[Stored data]
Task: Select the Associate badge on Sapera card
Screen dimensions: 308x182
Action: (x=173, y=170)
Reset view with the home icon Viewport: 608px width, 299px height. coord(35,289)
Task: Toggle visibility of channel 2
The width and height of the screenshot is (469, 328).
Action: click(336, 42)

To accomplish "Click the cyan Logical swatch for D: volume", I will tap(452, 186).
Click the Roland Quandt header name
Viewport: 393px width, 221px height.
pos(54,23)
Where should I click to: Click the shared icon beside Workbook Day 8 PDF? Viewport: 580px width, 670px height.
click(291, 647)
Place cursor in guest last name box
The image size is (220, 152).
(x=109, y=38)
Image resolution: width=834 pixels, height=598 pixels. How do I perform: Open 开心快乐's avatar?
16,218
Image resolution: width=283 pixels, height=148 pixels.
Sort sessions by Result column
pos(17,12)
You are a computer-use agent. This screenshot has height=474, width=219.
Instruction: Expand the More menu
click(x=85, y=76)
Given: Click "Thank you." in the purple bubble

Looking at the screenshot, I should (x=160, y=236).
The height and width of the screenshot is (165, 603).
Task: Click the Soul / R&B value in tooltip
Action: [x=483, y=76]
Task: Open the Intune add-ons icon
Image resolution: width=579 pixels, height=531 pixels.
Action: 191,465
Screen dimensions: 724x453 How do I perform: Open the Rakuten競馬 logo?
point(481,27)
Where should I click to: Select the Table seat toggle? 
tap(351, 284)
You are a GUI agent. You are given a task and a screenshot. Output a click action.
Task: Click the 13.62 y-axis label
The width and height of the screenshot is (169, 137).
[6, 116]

• ASSIGNED TASK:
Copy out the entries in full, exactly as they appear.

• EXPECTED ANSWER:
Task: Select the Associate badge on Sapera card
Screen dimensions: 308x182
Action: (x=173, y=170)
Reset view with the home icon Viewport: 608px width, 299px height. coord(35,289)
Task: Toggle visibility of channel 2
The width and height of the screenshot is (469, 328).
Action: click(336, 42)

To accomplish "Click the cyan Logical swatch for D: volume", I will tap(452, 186).
Click the Roland Quandt header name
Viewport: 393px width, 221px height.
pos(54,23)
Where should I click to: Click the shared icon beside Workbook Day 8 PDF? Viewport: 580px width, 670px height.
click(291, 647)
Place cursor in guest last name box
The image size is (220, 152).
(x=109, y=38)
Image resolution: width=834 pixels, height=598 pixels. How do I perform: Open 开心快乐's avatar?
16,218
Image resolution: width=283 pixels, height=148 pixels.
Sort sessions by Result column
pos(17,12)
You are a computer-use agent. This screenshot has height=474, width=219.
Instruction: Expand the More menu
click(x=85, y=76)
Given: Click "Thank you." in the purple bubble

Looking at the screenshot, I should (x=160, y=236).
The height and width of the screenshot is (165, 603).
Task: Click the Soul / R&B value in tooltip
Action: [x=483, y=76]
Task: Open the Intune add-ons icon
Image resolution: width=579 pixels, height=531 pixels.
Action: 191,465
Screen dimensions: 724x453 How do I perform: Open the Rakuten競馬 logo?
point(481,27)
Where should I click to: Select the Table seat toggle? 
tap(351, 284)
You are a GUI agent. You are given a task and a screenshot. Output a click action.
Task: Click the 13.62 y-axis label
The width and height of the screenshot is (169, 137).
[6, 116]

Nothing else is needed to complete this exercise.